YOUR ASSIGNMENT:
Transcribe exactly the lines from the one containing "Open the 正在直播 status dropdown" through the last line of the listing below, inclusive, and nothing beyond them.

_ _ _ _ _ _ _

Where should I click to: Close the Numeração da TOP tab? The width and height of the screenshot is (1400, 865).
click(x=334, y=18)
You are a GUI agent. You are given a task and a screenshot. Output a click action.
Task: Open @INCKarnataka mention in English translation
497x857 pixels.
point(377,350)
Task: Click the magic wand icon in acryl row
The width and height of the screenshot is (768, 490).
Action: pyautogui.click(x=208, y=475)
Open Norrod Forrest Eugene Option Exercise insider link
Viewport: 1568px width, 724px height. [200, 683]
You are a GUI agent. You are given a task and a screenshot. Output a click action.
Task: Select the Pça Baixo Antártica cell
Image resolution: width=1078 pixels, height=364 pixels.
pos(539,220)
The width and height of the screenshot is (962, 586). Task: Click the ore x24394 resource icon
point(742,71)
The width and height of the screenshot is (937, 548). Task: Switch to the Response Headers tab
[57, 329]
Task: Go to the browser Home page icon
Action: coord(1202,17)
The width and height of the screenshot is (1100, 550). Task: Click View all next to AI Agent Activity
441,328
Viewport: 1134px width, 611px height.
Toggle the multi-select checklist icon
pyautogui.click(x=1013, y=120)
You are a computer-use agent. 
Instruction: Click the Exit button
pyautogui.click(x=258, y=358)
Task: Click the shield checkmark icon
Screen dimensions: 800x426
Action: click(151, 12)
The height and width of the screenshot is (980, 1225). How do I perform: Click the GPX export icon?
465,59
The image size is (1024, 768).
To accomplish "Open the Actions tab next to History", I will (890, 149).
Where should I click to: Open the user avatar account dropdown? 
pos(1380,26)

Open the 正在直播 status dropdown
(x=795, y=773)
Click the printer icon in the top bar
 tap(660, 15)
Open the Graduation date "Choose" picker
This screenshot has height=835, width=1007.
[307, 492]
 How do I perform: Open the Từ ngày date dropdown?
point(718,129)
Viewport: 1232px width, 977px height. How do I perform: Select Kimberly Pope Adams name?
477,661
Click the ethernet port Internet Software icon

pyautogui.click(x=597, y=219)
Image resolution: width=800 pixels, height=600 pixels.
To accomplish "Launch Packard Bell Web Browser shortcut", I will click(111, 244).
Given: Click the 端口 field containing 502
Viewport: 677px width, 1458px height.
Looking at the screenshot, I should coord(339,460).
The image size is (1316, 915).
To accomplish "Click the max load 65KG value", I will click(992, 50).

_ _ _ _ _ _ _

TASK RESULT:
Open the 正在直播 status dropdown
(x=795, y=773)
Click the printer icon in the top bar
 tap(660, 15)
Open the Graduation date "Choose" picker
This screenshot has height=835, width=1007.
[307, 492]
 How do I perform: Open the Từ ngày date dropdown?
point(718,129)
Viewport: 1232px width, 977px height. How do I perform: Select Kimberly Pope Adams name?
477,661
Click the ethernet port Internet Software icon

pyautogui.click(x=597, y=219)
Image resolution: width=800 pixels, height=600 pixels.
To accomplish "Launch Packard Bell Web Browser shortcut", I will click(111, 244).
Given: Click the 端口 field containing 502
Viewport: 677px width, 1458px height.
Looking at the screenshot, I should coord(339,460).
The image size is (1316, 915).
To accomplish "Click the max load 65KG value", I will click(992, 50).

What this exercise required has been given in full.